Tex Watson was denied parole for the 15th time yesterday as California soon votes to end or "mend" capital punishment
Charles Watson sounds a lot cooler when you put the “Tex” in the middle of it, but that’s how people remember the horribly notorious Charles Manson-ite, Charles "Tex" Watson, who was in the headline scroll of the L.A. Times
this week when his parole was denied by the California Department of Corrections, for the fifteenth time.
Watson was convicted in the 1969 Tate-LaBianca murders and was sentenced to death (along with Manson himself) at the end of 1971. California ended capital punishment in 1972 which meant Watson's sentence was commuted to life with the very remote chance of parole. In his case and for all intents and purposes, that is likely a zero chance of parole, given the notoriously evil bent of Watson and the Manson Family's 1969 murder spree. Thirty-five years after being incarcerated for his participation in the seven murders, Watson has become an ordained minister with his own church, and a college graduate with a business degree. He got married and had three kids. All while in prison. After this latest parole denial, Watson won't go before the board again until 2021, when he'll be 75 years old.
Seeing Watson in the headlines reminded me of how edge-culture purveyors of Generation X, myself include and deplorably so, were kind of fascinated by Manson. As a young lad just out of college in the early nineties I bought the Manson album, Lie,
that had all those earnest, scratchy, weird-folkie songs on them. There was also the Manson connection to the Beach Boys' Dennis Wilson, very intriguing. And I bought the Dec. 1969, Life Magazine
with Manson on the cover at some little shop in eastern Vermont, roundabout 1990—The Love and Terror Cult!
I'm kind of ashamed I did nowadays, but recently I pulled “Garbage Dump” off the Youtube at the office and the officemates thought it was kind of catchy. It's Manson. He gave “The Sixties” a bad rap for the generation that followed and Watson was an arguably even bigger psycho, if actions speak louder than forehead swastikas and bizarre interviews with Geraldo Rivera.
I went to San Quentin early this year and while I did not spot Charles Manson, I can readily report that there is no fair shortage of psycho killers among the 700-plus men on the three tiers of death row. But there are also redeemable men, and there may even be men who are not guilty of the crime that put them there. This is not an unusual occurrence.

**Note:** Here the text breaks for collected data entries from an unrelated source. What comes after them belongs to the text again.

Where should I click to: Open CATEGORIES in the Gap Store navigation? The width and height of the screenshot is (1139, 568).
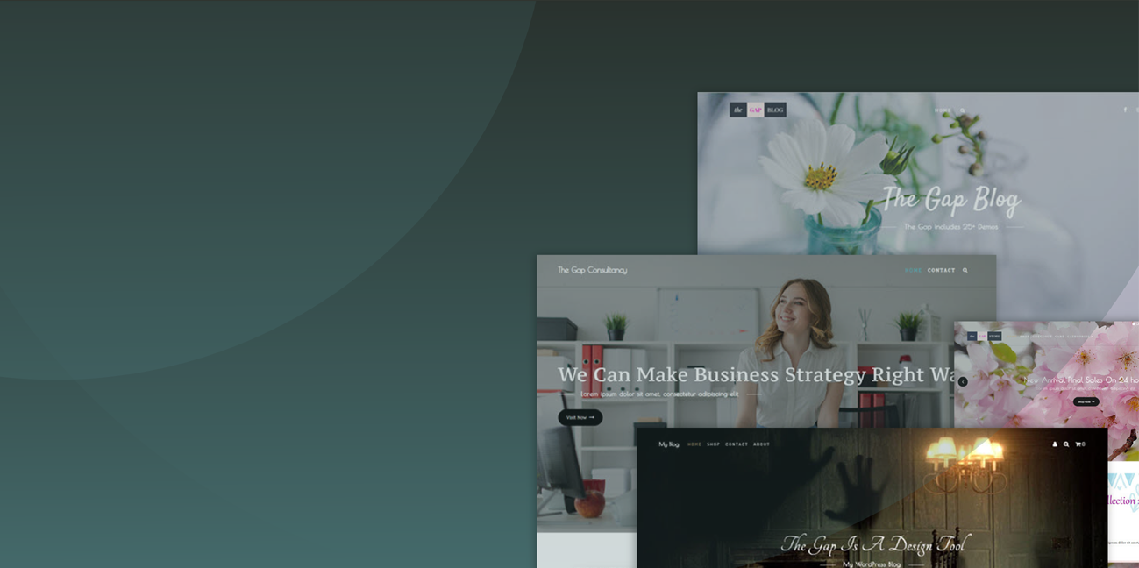[x=1078, y=336]
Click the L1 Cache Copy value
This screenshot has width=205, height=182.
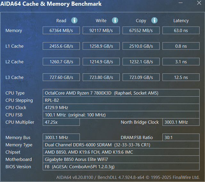coord(141,46)
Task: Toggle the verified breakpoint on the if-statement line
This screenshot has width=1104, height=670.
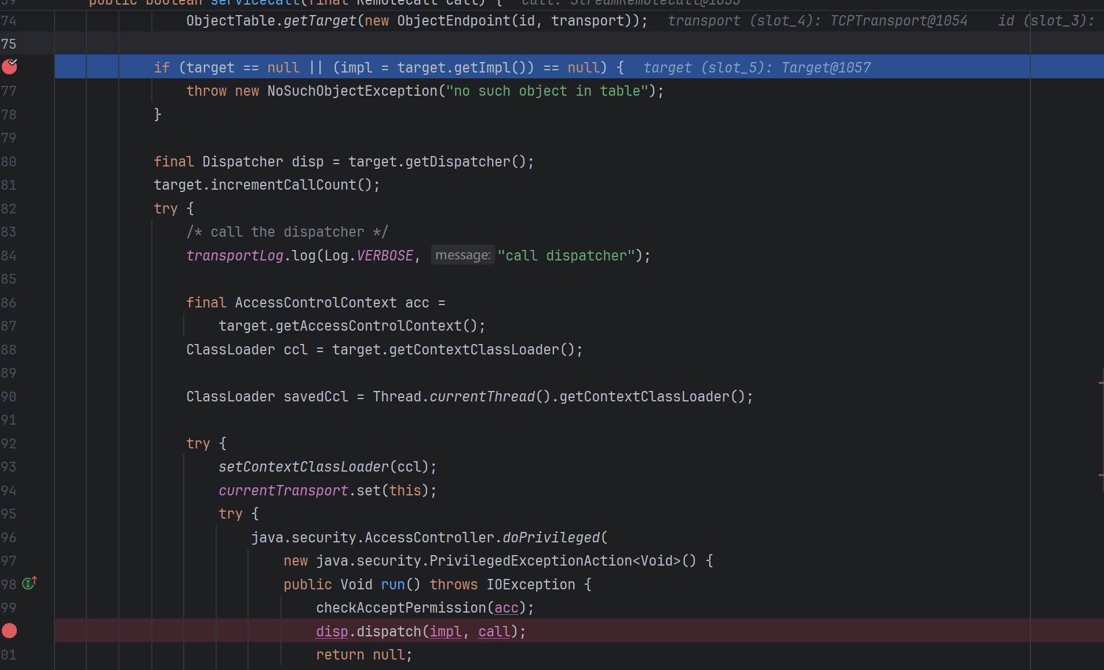Action: click(10, 67)
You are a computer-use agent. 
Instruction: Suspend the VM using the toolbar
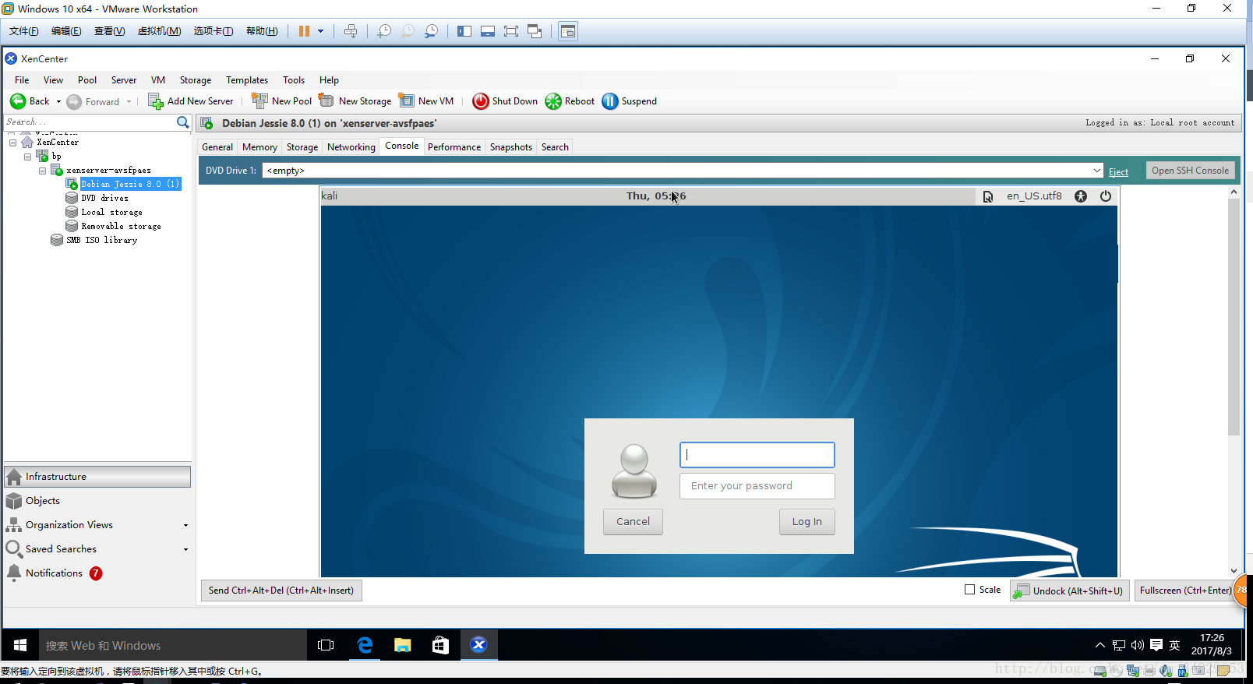[610, 101]
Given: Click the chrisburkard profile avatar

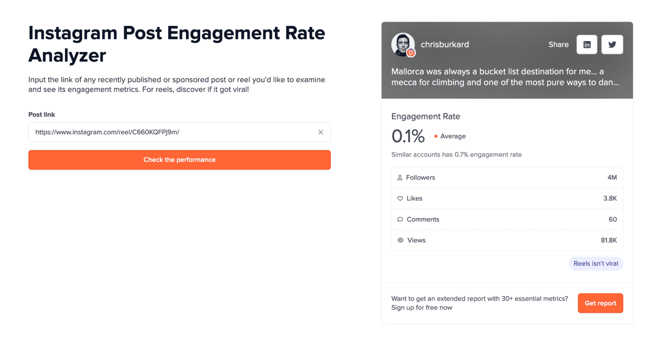Looking at the screenshot, I should 402,44.
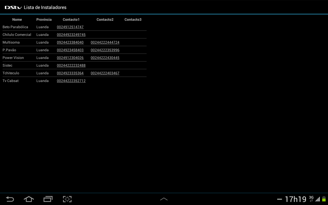Viewport: 328px width, 205px height.
Task: Open the 17h19 clock panel
Action: [x=295, y=199]
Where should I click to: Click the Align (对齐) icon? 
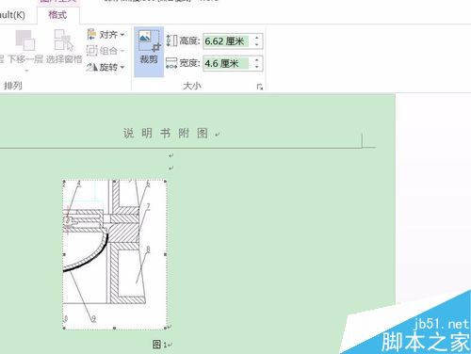pos(91,34)
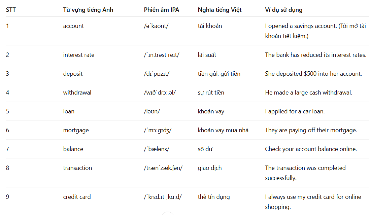
Task: Click the 'Ví dụ sử dụng' header
Action: pyautogui.click(x=283, y=10)
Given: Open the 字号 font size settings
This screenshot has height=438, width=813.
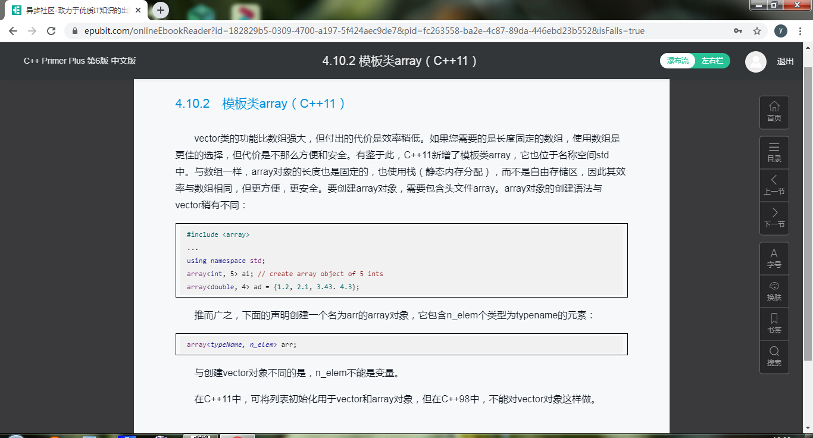Looking at the screenshot, I should tap(774, 258).
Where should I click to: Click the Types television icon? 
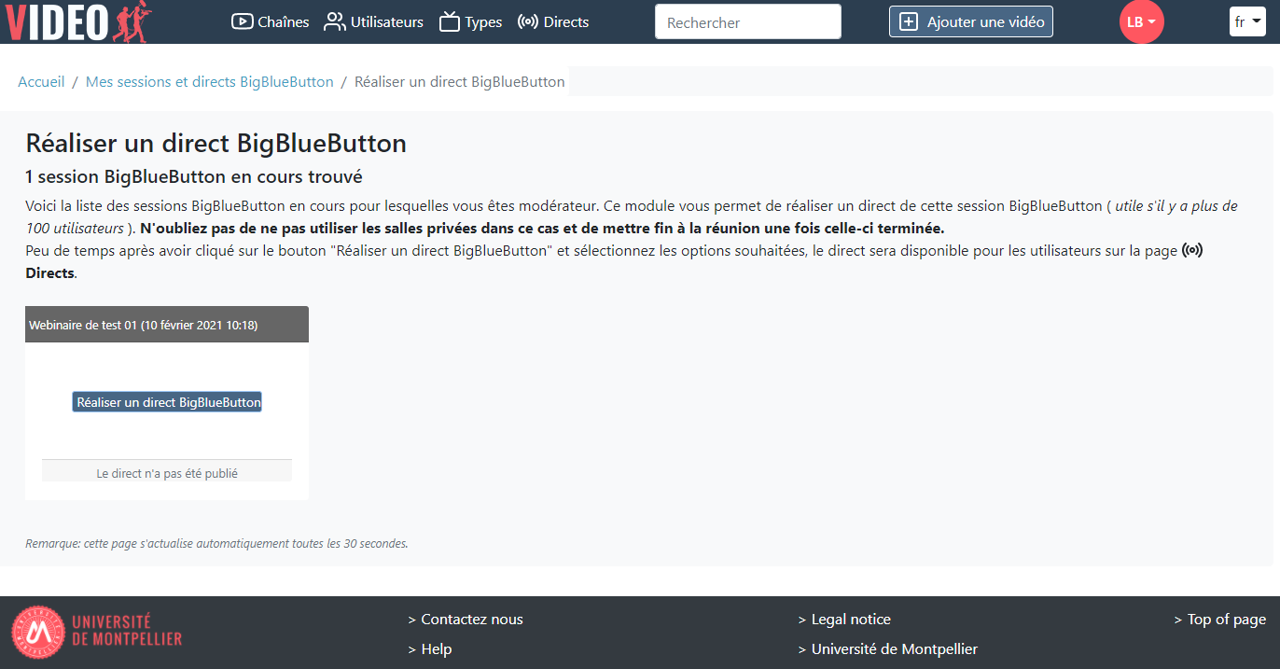pyautogui.click(x=450, y=21)
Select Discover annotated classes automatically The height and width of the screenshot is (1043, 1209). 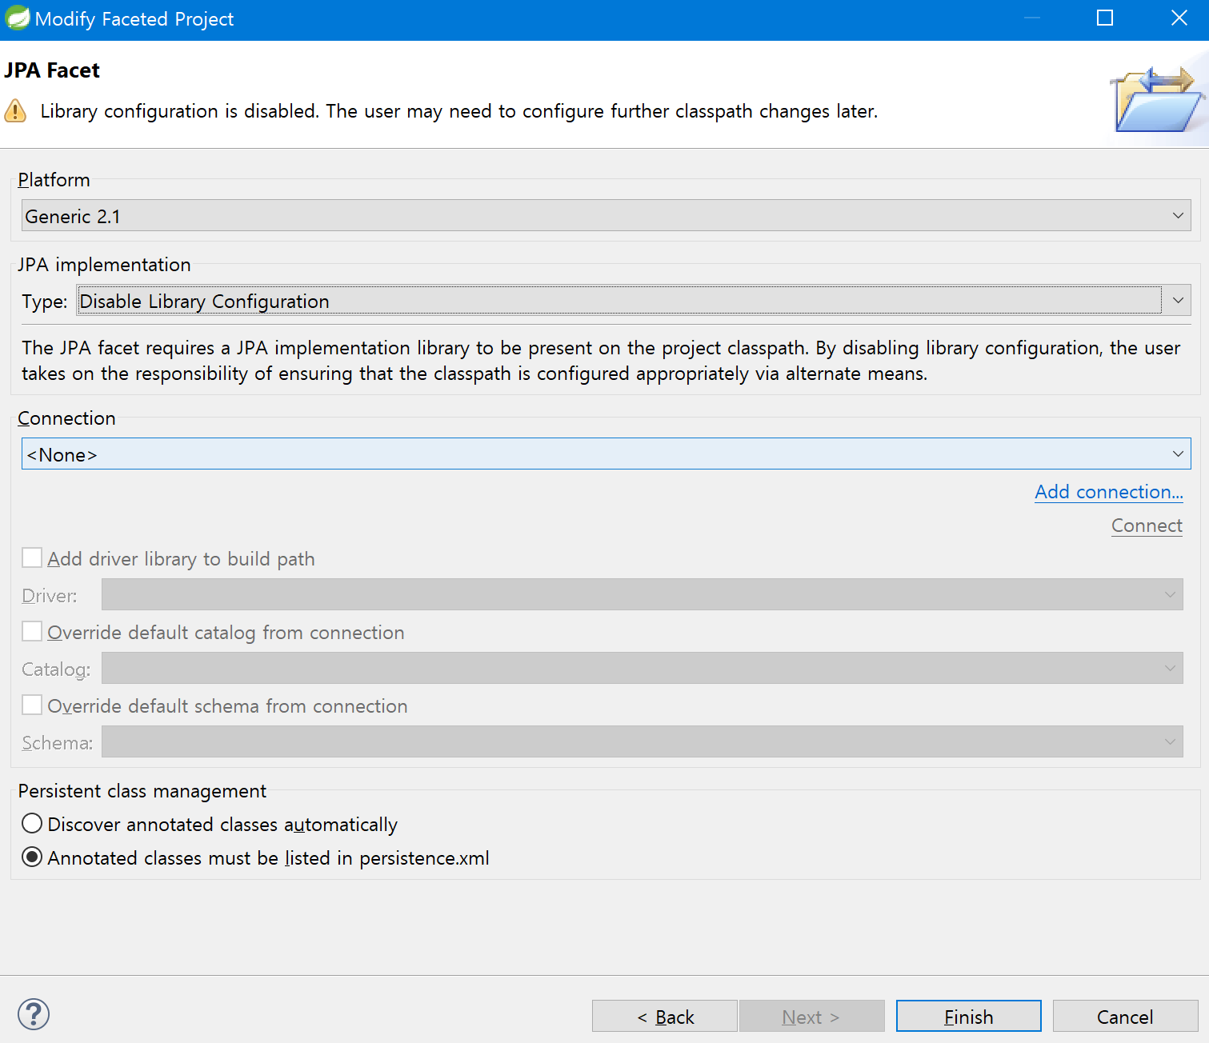tap(31, 823)
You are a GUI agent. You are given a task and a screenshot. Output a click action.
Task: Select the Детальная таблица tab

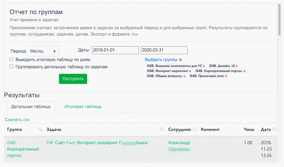(31, 107)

This year Californians will vote on whether to end the death penalty outright (Proposition 62) or quicken the appeals process to speed up—to kickstart—the executions (Proposition 66—or, The Number of the Beast, Minus 6). In our upcoming issue we’re endorsing a bunch of things and one of them is Proposition 62, the repeal initiative that would commute all the current capital sentences to life-without-parole. So that, for example, someone like Tex Watson doesn’t waste taxpayer time and money with 15 fruitless attempts to be a free man again, after already having been found guilty for crimes For Which There is No Parole But God.
Forget that. And forget Prop 66, which contains some downright creepy language that’s nevertheless totally unsuitable for Halloween: Proposition 66, if enacted, “Exempts prison officials from existing regulation process for developing execution method.” The condemned are hereby instructed to check all apples for razorblades.